The point here is not to pile on a man in his dotage but to understand the power configuation at Penn State (and probably most other big-time football colleges) that permitted it. When Paterno told the grand jury that he reported to those above him the episode of sodomy between Sandusky and a boy in the shower, then did nothing further, it spoke to the mis-shapen nature of the college sports system — there is no one above Paterno at Penn State.
There are people with bigger titles, but none with more power. The issue was not necessarily that Paterno abused his power, as much as everyone around him benefited from it, including the non-athletic interests of the university. So it was in the interests of everyone — with the exception of the victimized boys and their families — to preserve the status quo.
In that way, college sports are no different that any of the other corrupt institutions with which we’ve become familiar — Wall Street investment houses, Washington Mutual, Enron, Pentagon, etc. — where moral conscience comes in second.
The difference is that this is not national security or financial crime. It is a heinous set of acts in our university system where Western civilization aspires to flourish, not flounder. That’s not to say perfection and propriety is expectable, only that when something so vile occurs that it violates every Western law, custom and sensibility, outrage should be at its most intense in the place where young people are the most eager and vulnerable.
Yet for 13 years, some Penn State people and some in the community knew that a threat walked protected among them, and found a way to ignore the horror — all for the prestige, profile and money of big-time college sports.

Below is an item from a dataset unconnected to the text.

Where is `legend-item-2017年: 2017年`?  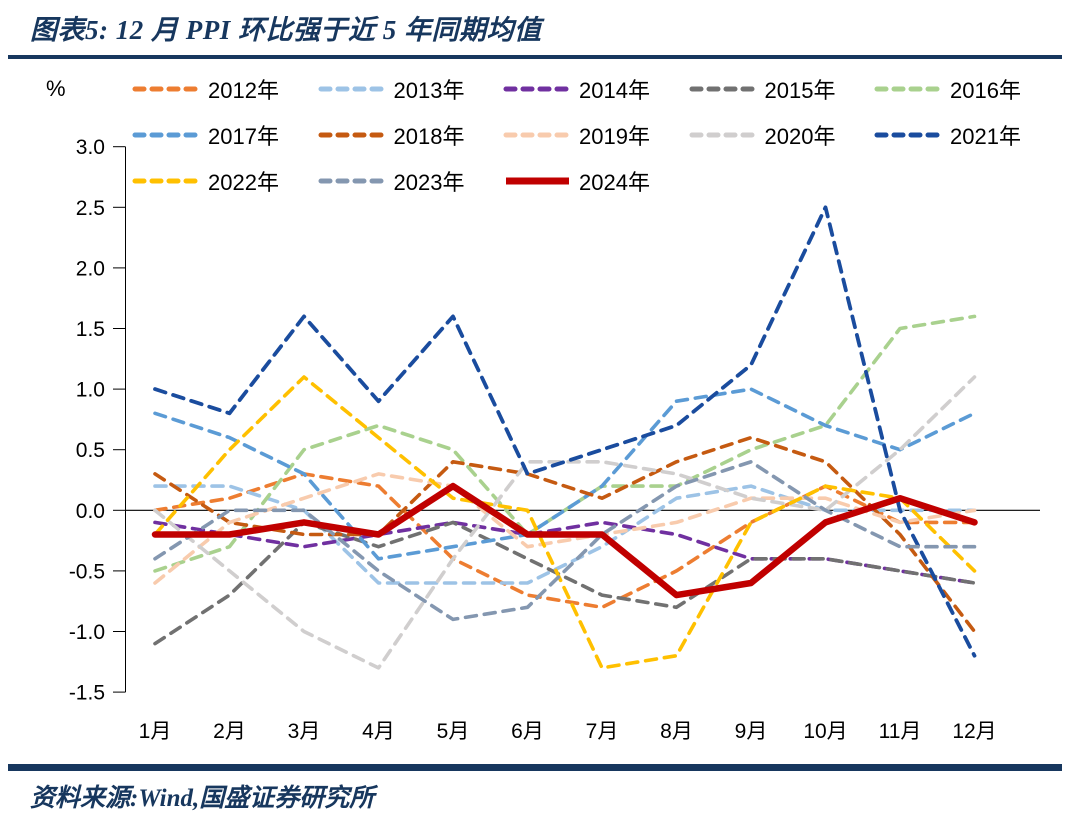 legend-item-2017年: 2017年 is located at coordinates (224, 135).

Some of us who make a part of our livings by being engaged with the college-sports machine can properly be called enablers. So can the consumers whose appetites for the delights of big-time college sports are ravenous, and thus lucrative to the schools and media partners.
So no, it’s just not Joe Paterno. But no one in the history of big-time college sports so regaled has become so suddenly disparaged, albeit for inaction rather than action. The consequences of this story will reverberate for years, and perhaps be the long-awaited catalyst to genuine college-sports reform. Paterno and Penn State needed to start the turn now.
Reform won’t happen until figures such as Paterno and schools such as Penn State are shocked into grasping the gravity of the depravity. It’s time for Paterno to go to school by leaving school.
The board should have taken one more step. By canceling the game game against Nebraska Saturday, the forfeiture would stand forever as the moment big-time college sports realized it was a runaway train.